The team of researchers from Shanghai Ruijin Hospital said on Monday that the results of the study have been validated in three groups at home and abroad, showing strong clinical applicability.
A paper about the study was published as the cover article in the top international medical journal Nature Medicine on March 19.
More than 330,000 people die from pancreatic cancer worldwide each year, with an overall five-year survival rate of approximately 6 percent, according to the hospital.
By analyzing the data of 191 patients over more than three years of follow-ups, the researchers constructed a prognostic prediction model for pancreatic cancer, and identified two protein markers — NDUFB8 and CEMIP2 — which are able to accurately predict patients' sensitivity to chemotherapy.

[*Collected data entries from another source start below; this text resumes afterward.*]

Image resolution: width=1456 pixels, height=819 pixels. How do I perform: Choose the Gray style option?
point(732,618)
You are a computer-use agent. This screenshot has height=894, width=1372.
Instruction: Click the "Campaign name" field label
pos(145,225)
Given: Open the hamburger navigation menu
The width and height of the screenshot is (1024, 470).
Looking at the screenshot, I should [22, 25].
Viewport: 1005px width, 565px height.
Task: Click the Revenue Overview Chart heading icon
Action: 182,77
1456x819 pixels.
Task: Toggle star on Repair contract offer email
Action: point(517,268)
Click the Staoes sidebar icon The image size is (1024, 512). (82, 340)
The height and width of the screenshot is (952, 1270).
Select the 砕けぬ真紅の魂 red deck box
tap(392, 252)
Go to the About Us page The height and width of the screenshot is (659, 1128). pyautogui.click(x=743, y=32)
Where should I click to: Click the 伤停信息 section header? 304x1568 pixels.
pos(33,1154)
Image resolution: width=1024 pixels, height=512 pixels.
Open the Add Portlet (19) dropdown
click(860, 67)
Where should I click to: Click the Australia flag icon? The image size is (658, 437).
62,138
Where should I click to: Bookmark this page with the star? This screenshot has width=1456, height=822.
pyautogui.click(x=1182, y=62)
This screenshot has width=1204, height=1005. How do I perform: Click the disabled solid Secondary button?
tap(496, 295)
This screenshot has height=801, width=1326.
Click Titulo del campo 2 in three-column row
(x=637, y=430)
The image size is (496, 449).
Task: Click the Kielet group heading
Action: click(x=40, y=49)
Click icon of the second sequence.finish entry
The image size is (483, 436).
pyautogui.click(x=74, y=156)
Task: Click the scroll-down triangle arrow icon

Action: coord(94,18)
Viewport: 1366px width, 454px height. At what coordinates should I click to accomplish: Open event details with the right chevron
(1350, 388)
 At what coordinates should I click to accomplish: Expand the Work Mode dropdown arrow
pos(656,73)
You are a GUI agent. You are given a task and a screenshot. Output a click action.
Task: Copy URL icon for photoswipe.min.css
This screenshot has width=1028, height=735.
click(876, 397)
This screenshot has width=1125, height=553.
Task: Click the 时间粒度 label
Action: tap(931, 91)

Results of the study were independently verified among people with pancreatic cancer in and around Paris, France, and at Fudan University Shanghai Cancer Center and Shanghai Changhai Hospital.
"The research answered one of the two main queries that are current bottlenecks in the field of pancreatic cancer treatment: Which patients are sensitive to chemotherapy and which chemotherapy drugs are they sensitive to?" said Shen Baiyong, a professor at the Pancreatic Disease Diagnosis and Treatment Center of Ruijin Hospital and a leading researcher on the team.